According to a study published in the online issue of the journal, Neurology, on September 14, 2016, minorities and women may be undertreated for stroke. After accounting for factors that could affect treatment such as stroke severity, the study found that women had 8 percent higher odds at not being treated than men, while African-Americans had a 26 percent higher odds of not receiving treatment. Additionally, those of other races had a 17 percent higher odds of not receiving treatment than whites.

A common rule with stroke treatment reads, “Time is brain.” This means that the amount of time between the onset of stroke and treatment greatly affects the patient’s post-stroke outcome. For ischemic stroke, those caused by blood clots, the leading and most common treatment is tissue plasminogen activator (tPA). The longer it takes for patients to get to medical care, be processed in the hospital, and receive tPA, the more likely that the stroke will have caused debilitating effects. Therefore, with further study, these findings could have significant quality-of-life implications for women and minorities experiencing stroke.
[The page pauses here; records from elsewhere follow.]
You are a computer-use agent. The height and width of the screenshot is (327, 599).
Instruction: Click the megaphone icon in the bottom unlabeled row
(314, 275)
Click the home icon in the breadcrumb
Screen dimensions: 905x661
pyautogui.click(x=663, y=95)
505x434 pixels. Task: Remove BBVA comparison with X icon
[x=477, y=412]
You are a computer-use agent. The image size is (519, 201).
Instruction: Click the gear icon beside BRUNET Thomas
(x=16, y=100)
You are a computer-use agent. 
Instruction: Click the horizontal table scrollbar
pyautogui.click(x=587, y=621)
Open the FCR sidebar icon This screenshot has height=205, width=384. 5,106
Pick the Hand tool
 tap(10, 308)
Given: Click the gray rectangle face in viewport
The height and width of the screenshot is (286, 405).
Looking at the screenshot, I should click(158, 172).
The study looked at data spanning eight years of hospital records from people across the country with ischemic stroke who arrived at the hospital within two hours after the start of stroke symptoms and had no documented reasons that they should not receive treatment. It looked at the data from 61,698 stroke patients, 25 percent of whom did not receive treatment within three hours. Over time, the treatment rates improved, with 45 percent of eligible patients receiving treatment from 2003-2005 compared to 82 percent between 2010-2011.

Other facts that correlated with under treatment was advanced age and less severity. Those treated at hospitals designated as certified stroke centers were more likely to receive treatment than those treated at hospitals without the certification. Furthermore, those at primary stroke centers were twice as likely as to receive tPA.